I see a neuro-physiotherapist and most of what we do is musculoskeletal. It still doesn’t cure the pain, so I use Voltarol on it all the time. And try to do the things that are supposed to help. And not do the very things that cause the problems. But it’s difficult to do.
I have seen a private physio in the past. And to be honest what she’s done to help has been miles better than what I’ve done with the NHS! (And I’m thinking about getting her to look at my shoulders again.) But it’s not cheap. And I know whatever happens, I’ll probably end up with the same problems in a few months time.
I too get a lot of back pain which I know is not MS but have you thought of being referred to a Rheumatologist as they may be able to help as it is bones that are the concern. Especially as she has been told it is not MS. My Rheumy has put me on other drugs that have really helped. Hope this helps and good luck.
I have RRMS and almost constant back pain which my neuro maintains is not MS-related but rather more physical symptom. I do trail my leg foot badly and as I am walking what I term off-gait I think the pain develops due to over compensation on specific muscles in my back as with SSue. Have also seen a rheumy who has diagnosed some arthritis in my lower back which may also be the culprit. Treatment-it is hell annoying the back pain I get most days which usually radiates as pins and needles down both legs. I am prescribed Gabapentin and take about 9x300mgs most days which gives me some relief. I am also not ruling out the back pain is a direct consequence of MS but cannot get concrete proof otherwise. Hope this is of help.
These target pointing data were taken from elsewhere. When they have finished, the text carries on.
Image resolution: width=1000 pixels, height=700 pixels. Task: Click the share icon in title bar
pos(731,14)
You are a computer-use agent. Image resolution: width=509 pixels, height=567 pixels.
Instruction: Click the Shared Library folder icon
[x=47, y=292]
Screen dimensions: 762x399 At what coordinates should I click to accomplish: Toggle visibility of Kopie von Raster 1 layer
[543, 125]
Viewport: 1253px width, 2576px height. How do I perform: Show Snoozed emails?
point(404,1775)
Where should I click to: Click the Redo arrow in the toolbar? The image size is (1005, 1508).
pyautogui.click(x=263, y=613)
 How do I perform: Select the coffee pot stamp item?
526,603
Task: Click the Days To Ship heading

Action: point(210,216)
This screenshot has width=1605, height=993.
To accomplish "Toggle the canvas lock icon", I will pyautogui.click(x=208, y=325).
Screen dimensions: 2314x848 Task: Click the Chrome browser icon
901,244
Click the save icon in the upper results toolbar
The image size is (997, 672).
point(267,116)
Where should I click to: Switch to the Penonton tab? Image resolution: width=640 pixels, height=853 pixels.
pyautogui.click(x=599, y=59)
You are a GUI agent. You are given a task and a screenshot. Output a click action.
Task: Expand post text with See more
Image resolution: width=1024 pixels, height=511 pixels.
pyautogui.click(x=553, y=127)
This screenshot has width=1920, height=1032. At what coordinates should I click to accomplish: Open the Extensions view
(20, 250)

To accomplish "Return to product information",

Hi Thanks for your replies. We’re confident that her back pain isn’t MS related as its made worse doing different tasks, its just trying to convince the NHS of this. She has now been to see a private Neuro Physio and normal physio and was thinks that what the physio did seemed to help but its early days as shes only had one appointment with both. Again yesterday she was let down by the NHS as had her third appointment with a physio who advised he didn’t want to do anything as she wasn’t his patient so she again at the back of queue to see the person who did her 2nd assessment. Hoping things improve with the private physio.